Q: You and Elliot have also been active in the UCI student Business Plan Competition, with your teams receiving top awards in 2015 and 2016. What’s the nature of your teams’ involvement?

A: Yes, along with some very capable students in our labs, we were fortunate to win the Business Plan Competition the past two years. Our 2015 team, Kapsoulas TherapeutiX, created a treatment for diabetic pets using islet transplantation. We have now started a company called Sanatio Therapeutics Inc. to treat diabetic dogs and cats using some of the same approaches we’re taking to treat people with Type 1 diabetes. There’s a growing prevalence of diabetes in pets, and currently there are no options. Insulin treatment doesn’t work in the long term, and diabetic complications occur just as in human diabetics.

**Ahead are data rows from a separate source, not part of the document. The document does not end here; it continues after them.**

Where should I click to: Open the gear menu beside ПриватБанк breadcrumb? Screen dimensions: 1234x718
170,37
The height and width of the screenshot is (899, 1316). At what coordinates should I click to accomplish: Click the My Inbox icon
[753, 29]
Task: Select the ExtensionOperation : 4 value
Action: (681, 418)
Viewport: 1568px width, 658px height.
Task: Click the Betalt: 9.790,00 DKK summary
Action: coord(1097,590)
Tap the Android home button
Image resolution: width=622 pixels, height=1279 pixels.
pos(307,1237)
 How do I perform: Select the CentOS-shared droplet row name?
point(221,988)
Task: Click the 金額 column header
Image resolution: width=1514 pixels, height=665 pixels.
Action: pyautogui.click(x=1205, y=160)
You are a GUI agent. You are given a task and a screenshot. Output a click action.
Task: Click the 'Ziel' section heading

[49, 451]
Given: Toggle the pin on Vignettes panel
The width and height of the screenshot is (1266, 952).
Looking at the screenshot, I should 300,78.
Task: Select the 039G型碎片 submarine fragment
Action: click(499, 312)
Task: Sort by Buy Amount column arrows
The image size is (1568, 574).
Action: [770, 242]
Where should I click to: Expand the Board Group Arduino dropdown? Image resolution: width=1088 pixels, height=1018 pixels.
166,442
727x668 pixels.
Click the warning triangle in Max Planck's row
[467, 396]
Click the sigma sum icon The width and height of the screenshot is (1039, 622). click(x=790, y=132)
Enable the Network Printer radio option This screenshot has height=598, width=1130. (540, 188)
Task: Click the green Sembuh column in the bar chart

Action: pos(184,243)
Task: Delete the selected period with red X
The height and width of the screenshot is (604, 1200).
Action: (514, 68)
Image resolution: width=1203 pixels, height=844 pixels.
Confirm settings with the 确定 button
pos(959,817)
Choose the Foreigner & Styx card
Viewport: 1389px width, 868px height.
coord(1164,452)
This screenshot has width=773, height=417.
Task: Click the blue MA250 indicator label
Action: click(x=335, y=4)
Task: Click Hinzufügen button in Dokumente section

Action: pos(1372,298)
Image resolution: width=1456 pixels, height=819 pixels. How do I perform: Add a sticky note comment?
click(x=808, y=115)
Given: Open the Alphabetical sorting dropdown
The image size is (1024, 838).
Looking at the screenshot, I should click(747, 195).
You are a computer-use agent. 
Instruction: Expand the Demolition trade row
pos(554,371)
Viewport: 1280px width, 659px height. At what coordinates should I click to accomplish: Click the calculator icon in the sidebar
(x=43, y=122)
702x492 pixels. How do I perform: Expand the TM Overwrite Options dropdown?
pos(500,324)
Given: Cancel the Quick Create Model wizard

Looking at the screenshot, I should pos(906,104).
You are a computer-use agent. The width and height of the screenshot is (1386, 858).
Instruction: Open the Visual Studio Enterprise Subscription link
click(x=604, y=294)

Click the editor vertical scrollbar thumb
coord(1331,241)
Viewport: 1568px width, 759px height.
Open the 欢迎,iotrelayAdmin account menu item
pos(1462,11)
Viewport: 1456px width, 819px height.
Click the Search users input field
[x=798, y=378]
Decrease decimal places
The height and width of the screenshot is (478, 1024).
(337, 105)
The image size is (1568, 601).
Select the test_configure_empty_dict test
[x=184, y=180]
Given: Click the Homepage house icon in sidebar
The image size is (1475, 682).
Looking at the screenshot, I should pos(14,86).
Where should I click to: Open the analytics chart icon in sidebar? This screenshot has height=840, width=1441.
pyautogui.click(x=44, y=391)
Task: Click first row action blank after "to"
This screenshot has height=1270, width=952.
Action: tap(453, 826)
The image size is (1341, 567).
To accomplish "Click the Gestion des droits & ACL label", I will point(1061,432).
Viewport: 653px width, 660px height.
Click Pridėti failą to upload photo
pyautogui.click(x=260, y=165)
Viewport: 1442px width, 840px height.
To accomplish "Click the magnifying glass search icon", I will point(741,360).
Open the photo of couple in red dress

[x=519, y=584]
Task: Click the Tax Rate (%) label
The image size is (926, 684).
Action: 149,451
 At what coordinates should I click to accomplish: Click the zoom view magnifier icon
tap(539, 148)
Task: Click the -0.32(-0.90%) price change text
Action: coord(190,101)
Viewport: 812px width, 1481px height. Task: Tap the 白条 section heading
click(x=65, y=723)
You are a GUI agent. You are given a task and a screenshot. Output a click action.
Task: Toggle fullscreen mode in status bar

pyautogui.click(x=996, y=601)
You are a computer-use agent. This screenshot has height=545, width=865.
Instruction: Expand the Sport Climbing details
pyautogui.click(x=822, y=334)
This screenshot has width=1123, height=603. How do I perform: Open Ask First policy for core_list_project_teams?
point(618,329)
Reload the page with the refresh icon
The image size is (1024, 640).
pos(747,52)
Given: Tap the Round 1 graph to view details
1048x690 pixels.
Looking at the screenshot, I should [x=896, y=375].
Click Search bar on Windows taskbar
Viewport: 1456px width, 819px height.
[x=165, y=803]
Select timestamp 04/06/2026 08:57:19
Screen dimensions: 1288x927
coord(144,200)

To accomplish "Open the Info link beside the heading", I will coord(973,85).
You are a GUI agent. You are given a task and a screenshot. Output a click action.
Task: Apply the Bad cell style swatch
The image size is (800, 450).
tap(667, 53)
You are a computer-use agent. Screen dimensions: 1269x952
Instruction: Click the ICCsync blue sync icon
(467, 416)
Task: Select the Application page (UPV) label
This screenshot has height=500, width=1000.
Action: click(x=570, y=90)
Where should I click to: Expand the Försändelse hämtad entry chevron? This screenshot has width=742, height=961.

Our 2016 entry, Sher Biomedical, was awarded for a technology that allows us to put a device under the skin, wait a period of time for new blood vessels to surround the device and then place the encapsulated islets into the blood-rich space, or pocket, that we’ve made. It’s still in the development and validation phase, but we’re keen on this. We hope that this will let us transplant islets, achieve normal blood glucoses and replace islets over time.

I want to see our research efforts with these student teams and in the lab move forward, and for some technologies, it’s best to spin them off into UCI startups, which enables us to get assistance from those with expertise in business and clinical trials so that one day these innovative treatments can reach patients.